No están Harry Palmer ni Bernard Samson, astros del resbaloso y gélido submundo del espionaje; sin embargo no hace falta, ni tampoco la CIA o la KGB. Desde lo alto de uno de los estadios observa impávido el Camarada Marín; en un hall del otro estadio vuelve una y otra vez sobre sus pasos, que retumban con estrépito, Herr Ducatenzeiler. El canje ha comenzado.
Desde la calle Cordero ha comenzado a caminar Oscar Ruggeri, vestido con un impecable saco azul y una corbata de seda. Se escucha el rechinar de sus zapatos sobre el asfalto, y alguien cree oírle un epíteto característico.

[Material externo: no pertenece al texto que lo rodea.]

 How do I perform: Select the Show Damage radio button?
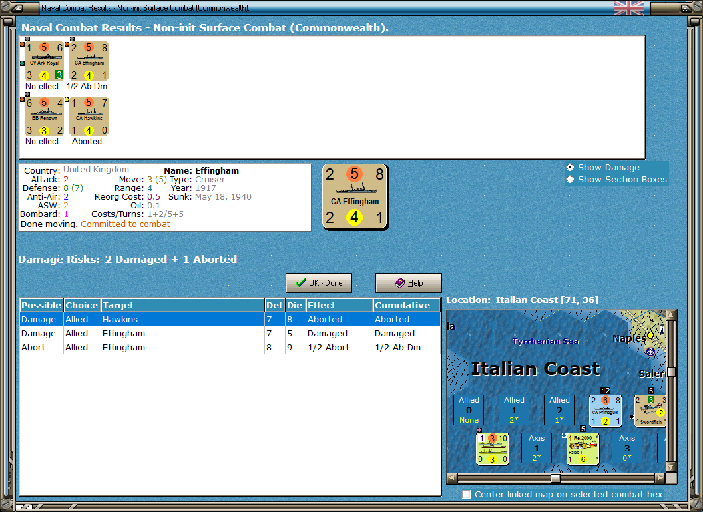[570, 168]
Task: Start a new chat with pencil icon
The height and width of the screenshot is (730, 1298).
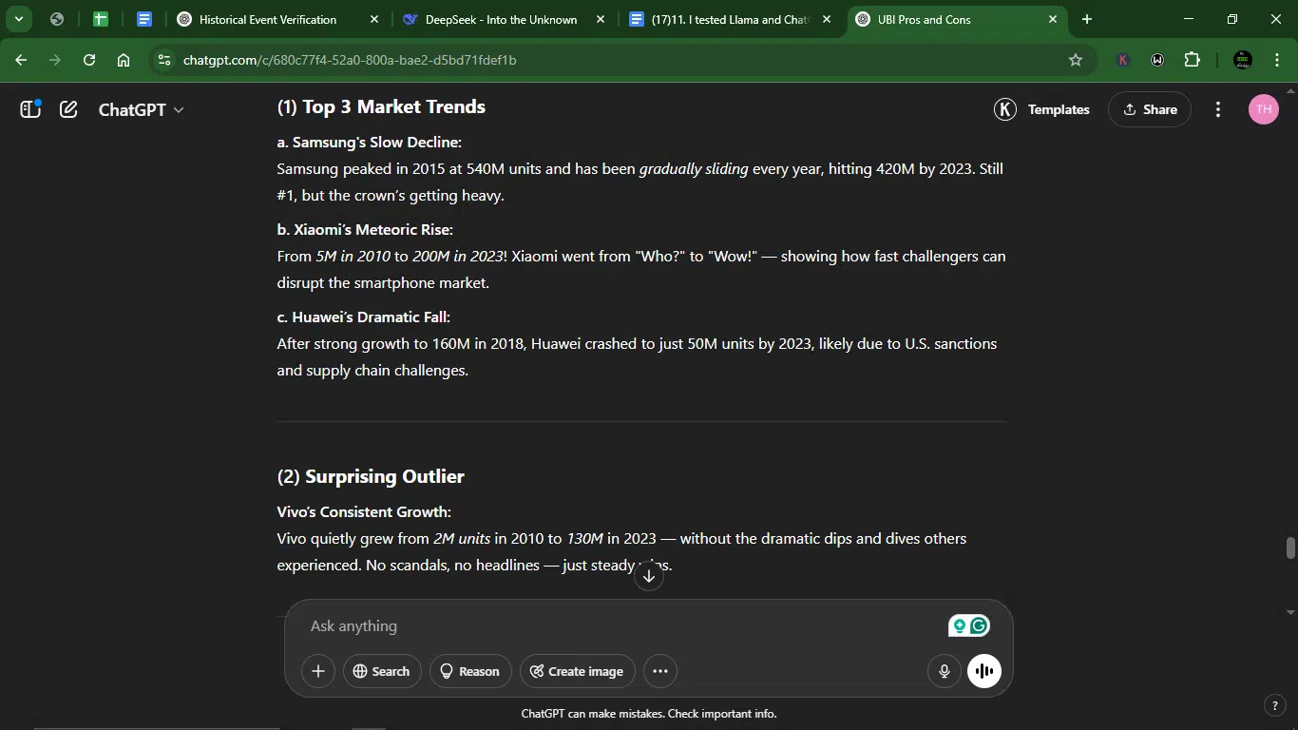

Desde el Pasaje Corbatta arrancó Angel Cappa, sin sobretodo pero con una campera de cuero. Mastica un chicle, mientras calcula mentalmente los metros que le faltan para cruzarse con la otra cara de la moneda.

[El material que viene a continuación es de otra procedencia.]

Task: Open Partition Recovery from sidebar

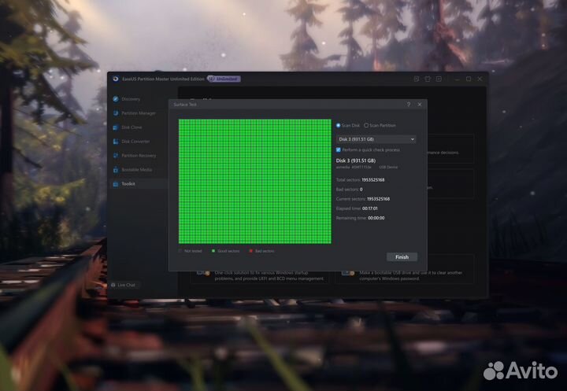Action: point(138,156)
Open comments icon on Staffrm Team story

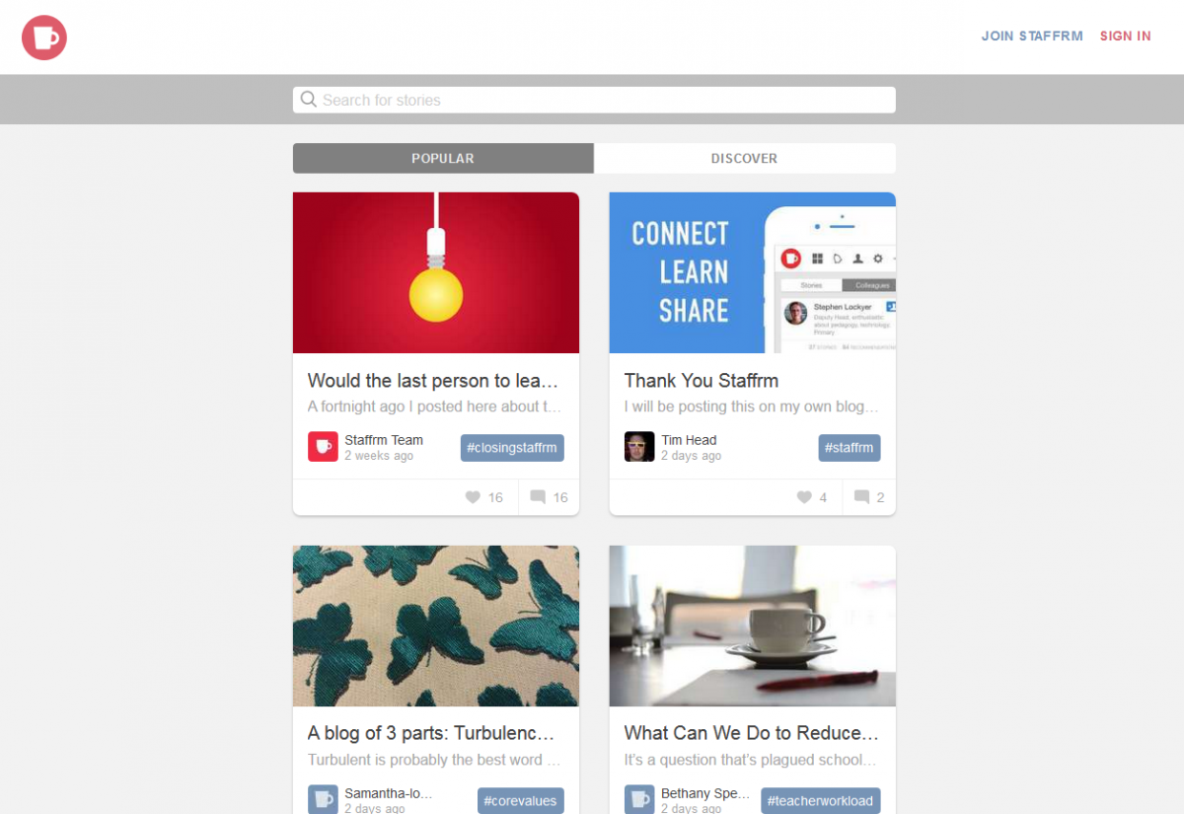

La tensión se corta con una manopla de barrabrava. El Camarada Marín usa los binoculares, Herr Ducatenzeiler ya no resiste y se abalanza sobre el dintel para mirar hacia Check Point Charlie, viendo una silueta que se aleja y otra que se agranda.
Tres, dos, uno. Ambos técnicos, que no habían desviado la vista del frente, giran la cabeza hacia la izquierda. Cruzan la mirada, pero no aminoran el paso. Apenas si tienen un instante para decirse algo.
–Psééééé –espeta Ruggeri.
A Cappa se le escapa una puteada.
Ahora se dan la espalda. Si no hay ningún truco sucio en marcha, el canje está prácticamente consumado. Ruggeri arriba a Racing, la tierra de los adoradores de Merlo; Cappa pisa el césped rojo, el paraíso de los paladares negros.